→ Page excerpt:

Buy gold (spot or GLD). Payrolls came in weak and were revised lower, cutting the odds of a near-term Fed hike; the dollar is also sliding. That directly lowers gold’s opportunity-cost and supports a continued rate-relief bid, reinforced by central-bank net buying (41 tonnes in May).

Key Risk: Inflation re-accelerates and forces the Fed back toward hikes, pushing real yields and the dollar higher and crushing the rate-relief move.

Silver (SLV)

Buy silver (SLV). The article shows the whole precious complex catching a bid (silver +2.3% and leading weekly momentum). Silver tends to outperform when rate expectations fall because it’s more economically sensitive than gold and benefits from renewed risk appetite alongside the same dollar/rates tailwind.

Key Risk: A renewed surge in US yields/dollar or a growth scare that hits industrial demand, causing silver to underperform gold despite the rate-relief narrative.

  • Gold rallies as weak US jobs data cools Fed hike bets before the holiday.
  • Softer dollar and central-bank buying help gold notch weekly rebound.
  • Silver platinum and palladium climb with gold as precious metals recover.

Gold’s rebound is beginning to look less like a defensive trade and more like a rate-relief move.

Bullion climbed more than 1% on Friday, rising to its highest level since late June, after a soft US jobs report forced traders to trim expectations for another Federal Reserve rate increase.

The dollar’s weekly decline added to the support, while renewed central-bank buying gave investors a reminder that official-sector demand has not disappeared.

Even so, the rally is not without risk. Rate-hike pricing has eased, not vanished, leaving gold exposed if inflation data turns sticky again.

Jobs miss revives the gold trade

Spot gold rose 1.4% to $4,179.94 an ounce in early trading, while August futures gained 1.6% to $4,193.20.

The metal was heading for a 2.3% weekly advance, its first weekly gain in five.

The trigger was Thursday’s US payrolls report.

Nonfarm payrolls increased by 57,000 in June, well below expectations, while the previous two months were revised lower.

The unemployment rate slipped to 4.2%, but that improvement was partly flattered by a drop in labour-force participation.

→ Source material:
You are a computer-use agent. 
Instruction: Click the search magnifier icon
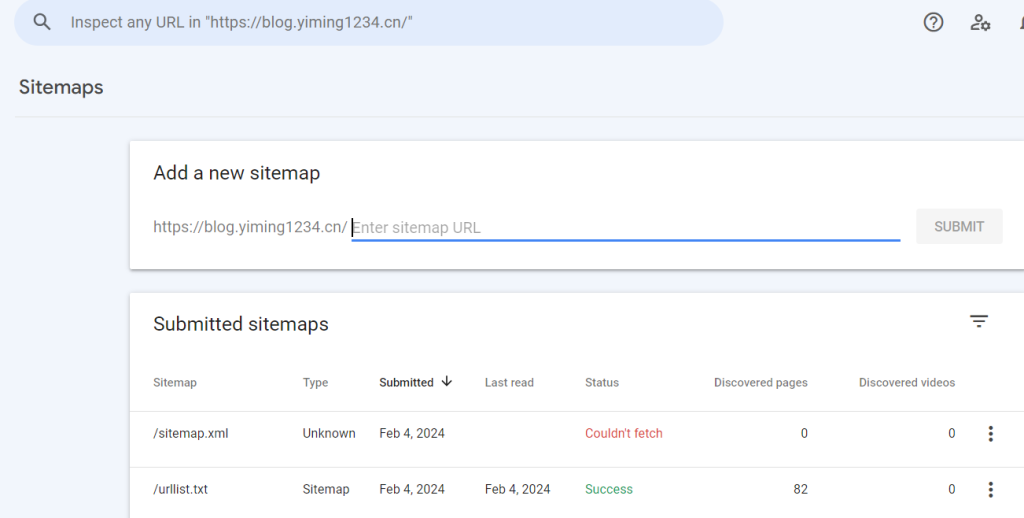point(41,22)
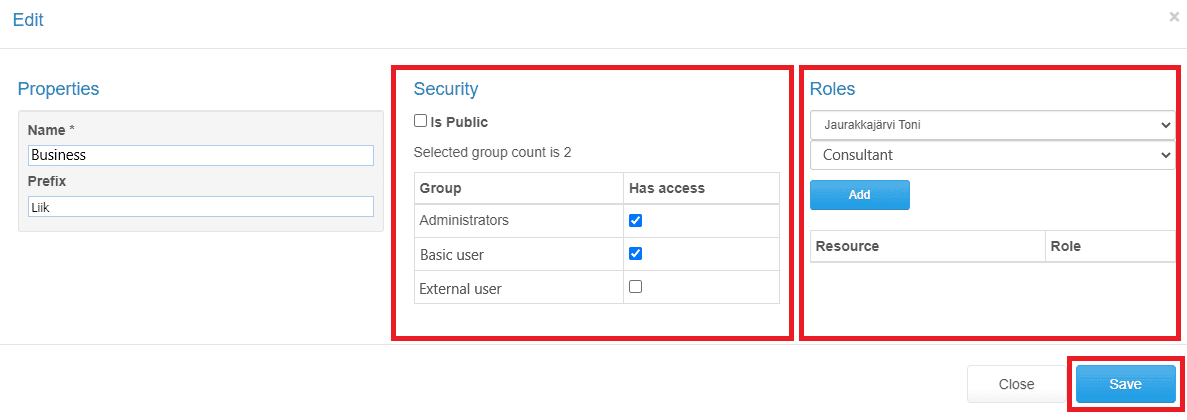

→ Jobs:
a) Check each statement against the gold rally article and answer yes or no, quoting the words that decide it: (i) Nonfarm payrolls rose by 57,000 in June. (ii) Spot gold fell in early trading. (iii) The unemployment rate rose to 4.2%.
b) Continue the article on gold's rally from its last sentence.
None of the data is needed here.

→ Task answers:
a)
(i) Yes: "Nonfarm payrolls increased by 57,000 in June, well below expectations"
(ii) No: "Spot gold rose 1.4% to $4,179.94 an ounce in early trading"
(iii) No: "The unemployment rate slipped to 4.2%"

b)
For gold, the signal was clear enough. The labour market is cooling, and that makes it harder for the Fed to justify an immediate move higher in rates.

Dollar weakness adds fuel

The dollar was on track for a weekly drop, making bullion cheaper for buyers using other currencies.

Traders also cut the implied probability of a September Fed hike to about 54%, from roughly 66% before the payrolls release.

Market analysts said the move reflected a broad pullback in expectations for US tightening through the rest of the year and into early 2027.

That shift matters because gold pays no yield. When rate expectations fall, the opportunity cost of holding bullion also falls.

Still, the repricing has not gone far enough to remove downside risks.

Analysts warn that if inflation data stays firm, gold could face another leg lower later in the year, with some downside scenarios pointing towards the $3,500 area.

Central banks keep buying

A separate support came from reserve managers. The World Gold Council said central banks returned to net buying in May, adding 41 tonnes to official reserves.

Poland and China were among the larger buyers, while Uzbekistan and Kazakhstan also added gold.

That official demand helps cushion gold when speculative flows turn volatile.

It also shows why the metal has remained resilient despite recent pressure from the dollar and rates.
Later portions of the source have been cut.